In September 2018, AutoNation announced it was looking for a new CEO and said Jackson would become executive chairman once a replacement was hired.
In early 2019, the company hired Carl Liebert, an industry outsider and COO of insurance provider USAA, to become CEO, and Jackson retired from that post.
Liebert started in the role in March 2019 but was let go in July 2019 when the company shifted gears and named its longtime CFO Cheryl Miller as CEO. Liebert turned out not to be a good fit, Jackson said at that time.
Miller's tenure at the top of AutoNation also was short-lived. She requested medical leave in April 2020, and AutoNation returned Jackson to the CEO seat to fill in for Miller while she was out.
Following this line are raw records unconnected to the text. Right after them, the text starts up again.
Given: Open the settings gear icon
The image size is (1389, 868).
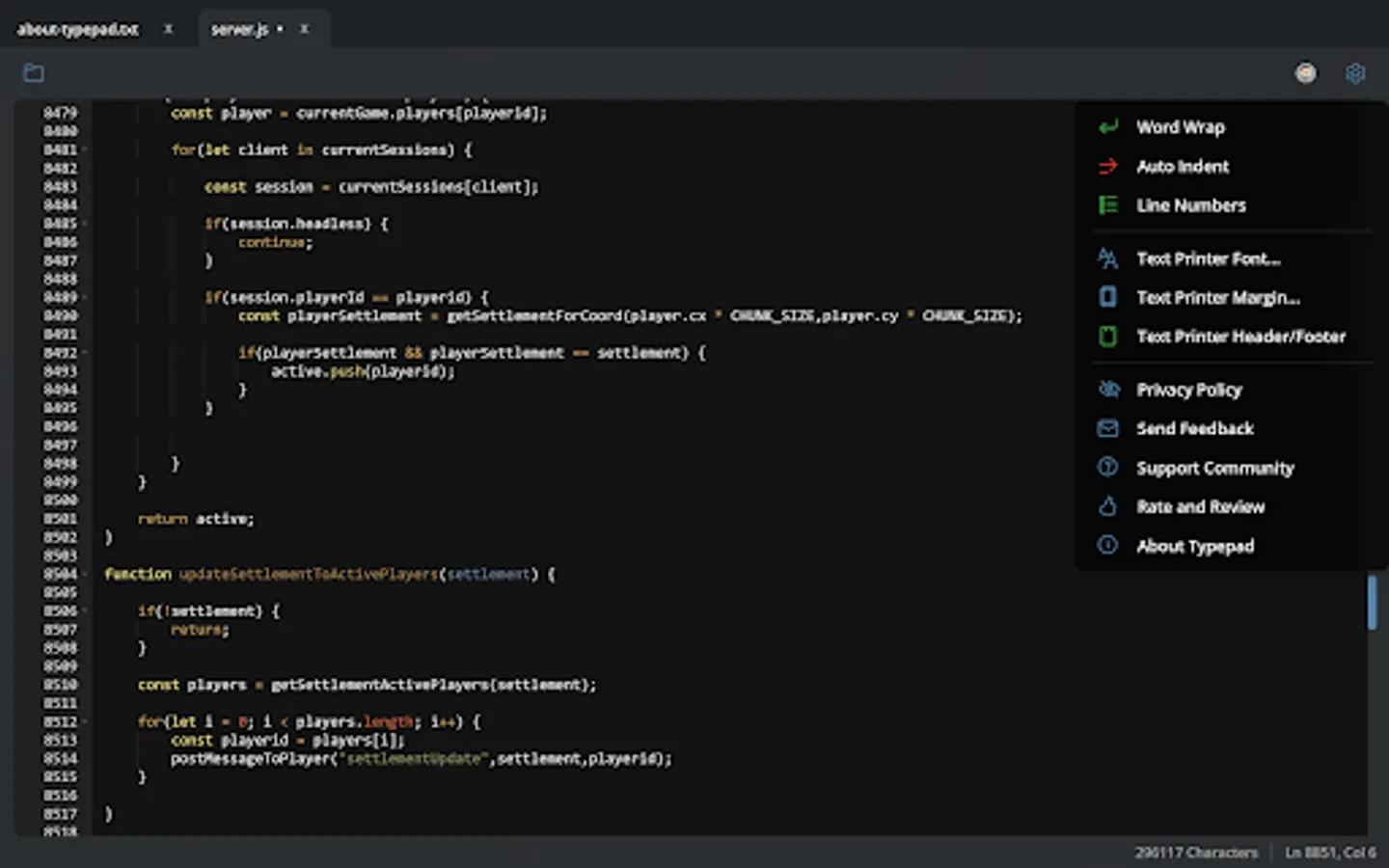Looking at the screenshot, I should tap(1355, 73).
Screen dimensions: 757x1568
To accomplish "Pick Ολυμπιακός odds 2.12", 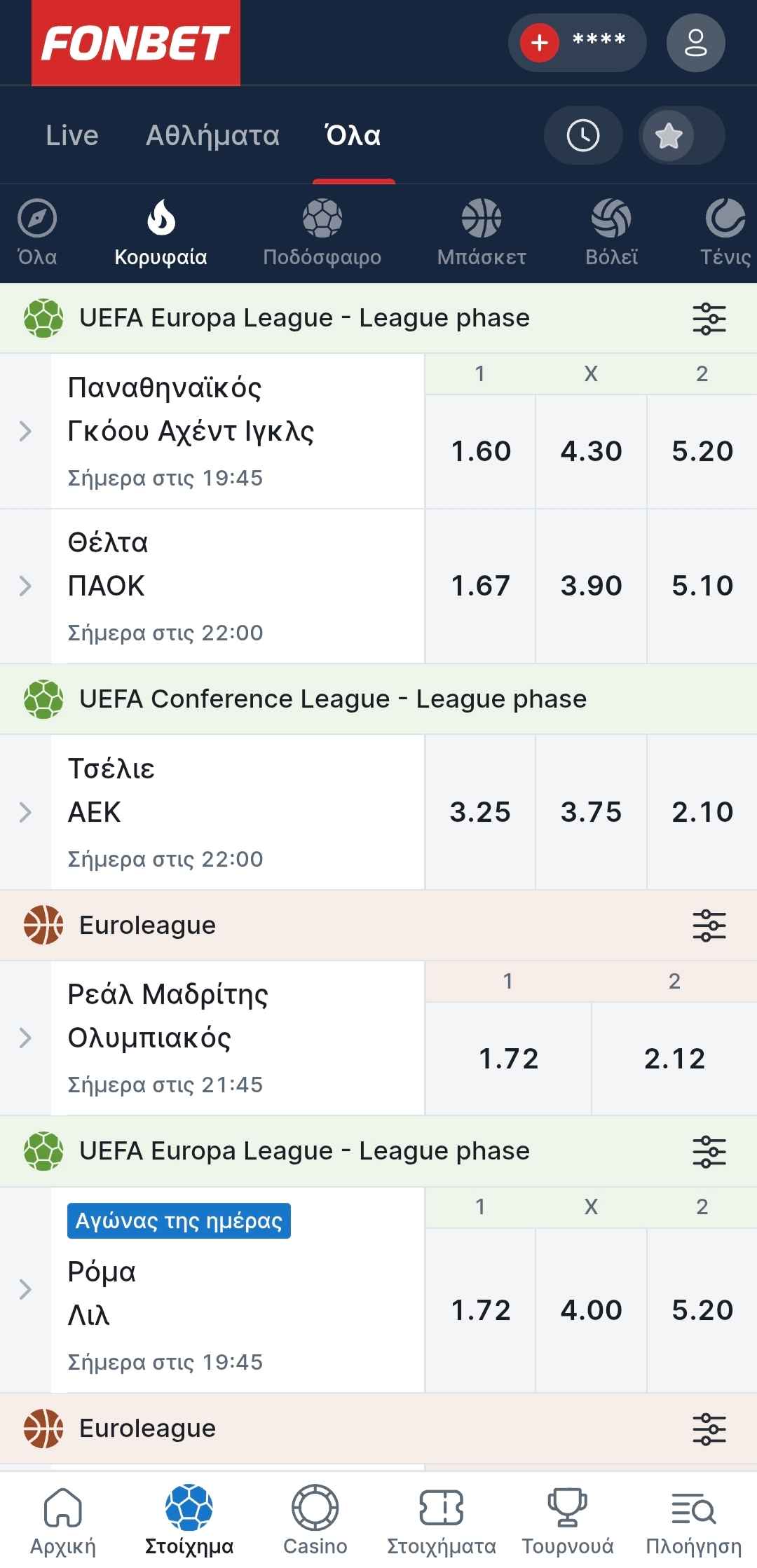I will click(674, 1058).
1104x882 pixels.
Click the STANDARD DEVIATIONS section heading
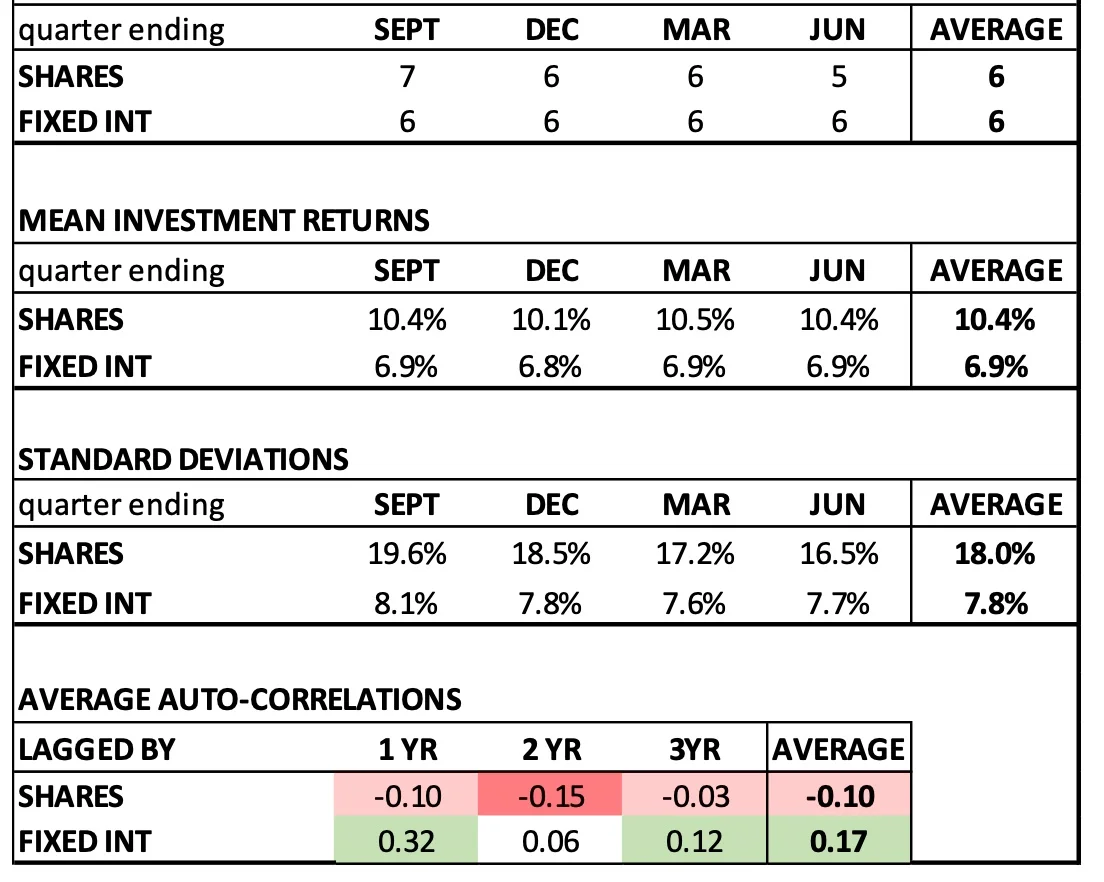[x=184, y=458]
But she never returned, resigning from the company in July 2020.
At that point, with the coronavirus pandemic well underway, AutoNation said it had extended Jackson's contract to April 12, 2022. The company said it planned to begin a search for Jackson's successor in late 2021 or early 2022. Jackson's contract said he could leave sooner if a new CEO was hired before that April date.
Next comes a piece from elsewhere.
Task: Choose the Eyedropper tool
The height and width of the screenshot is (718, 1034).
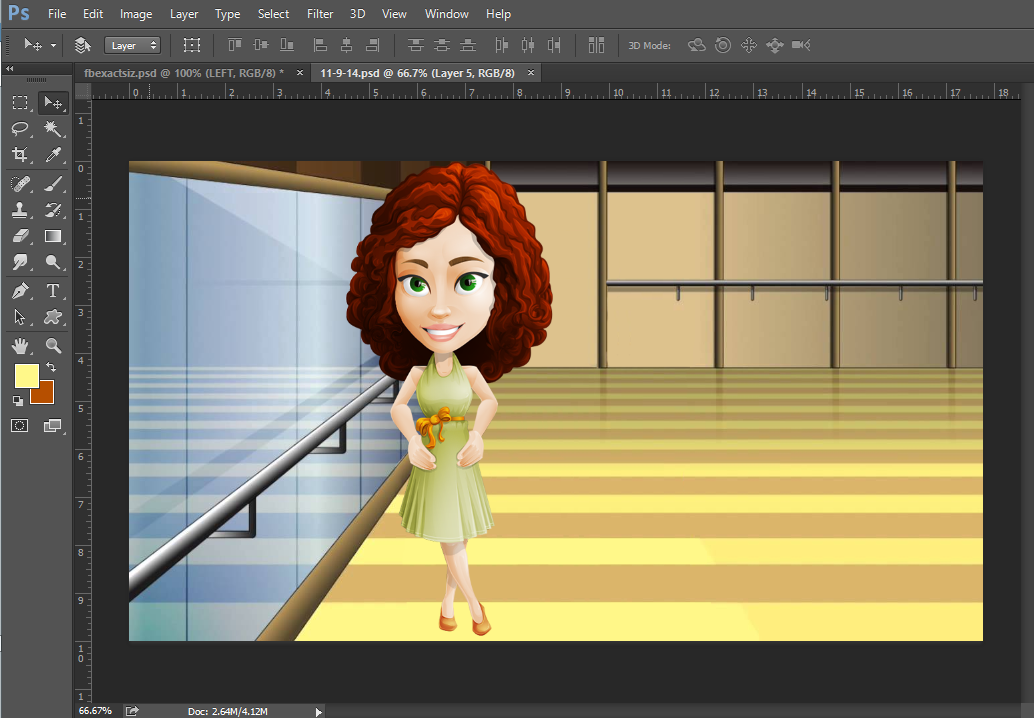Action: 53,155
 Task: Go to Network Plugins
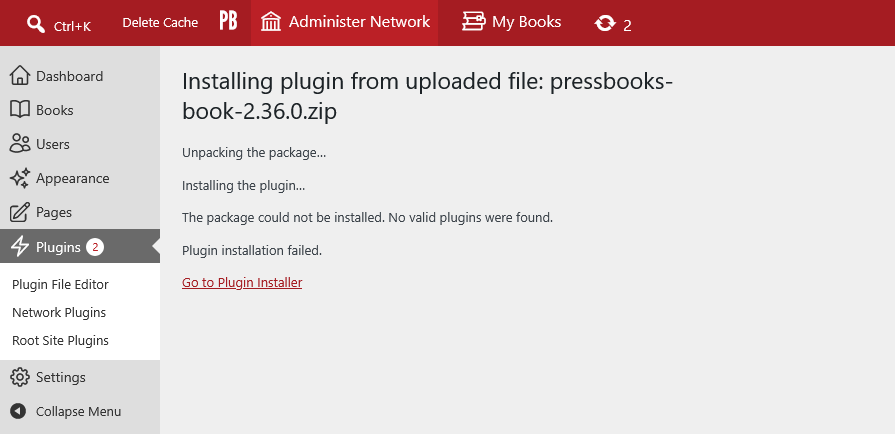[59, 312]
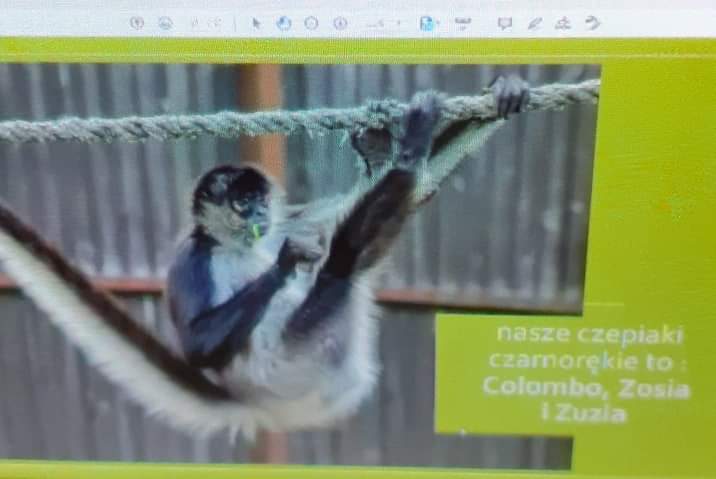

Some industry analysts at that time said the executive shuffle was a concern among investors, and some management experts were critical that AutoNation was waiting to begin its search. But AutoNation said the timing wasn't right for a search then because of the pandemic.
The outspoken Jackson, known for being a voice for dealers, particularly with regard to his criticism of stair-step incentive programs, will leave AutoNation after first joining the company as CEO in October 1999. He previously headed Mercedes-Benz USA — making the same leap from automaker executive to dealership group chief that Manley is now making.
Early in his tenure with AutoNation, Jackson moved quickly to close most of the retailer's 29 AutoNation USA used-car megastores and convert the rest to new-car dealerships. He also killed plans for a national brand, though he kept the idea close and bided his time until the 2013 rollout of the AutoNation brand for all company dealerships, save for luxury-brand stores.
Jackson later extended that brand name to auctions, aftermarket parts and finance and insurance products, and he brought back AutoNation USA used-vehicle stores albeit with a smaller footprint and slower rollout than the retailer's efforts in the late 1990s. Jackson also helped raise $28 million for cancer research and treatment through AutoNation's Drive Pink initiative.
"I've always loved Jackson's blunt style, [and] his crystal ball in terms of predictions on things like the [annual industry sales rate] tended to be very accurate," Whiston said.
AutoNation, of Fort Lauderdale, Fla., ranks No. 1 on Automotive News' list of the top 150 dealership groups based in the U.S., with retail sales of 249,654 new vehicles in 2020. It retailed 241,182 used vehicles for the same period, ranking it No. 3 on Automotive News' list of the top 100 used-vehicle retailers.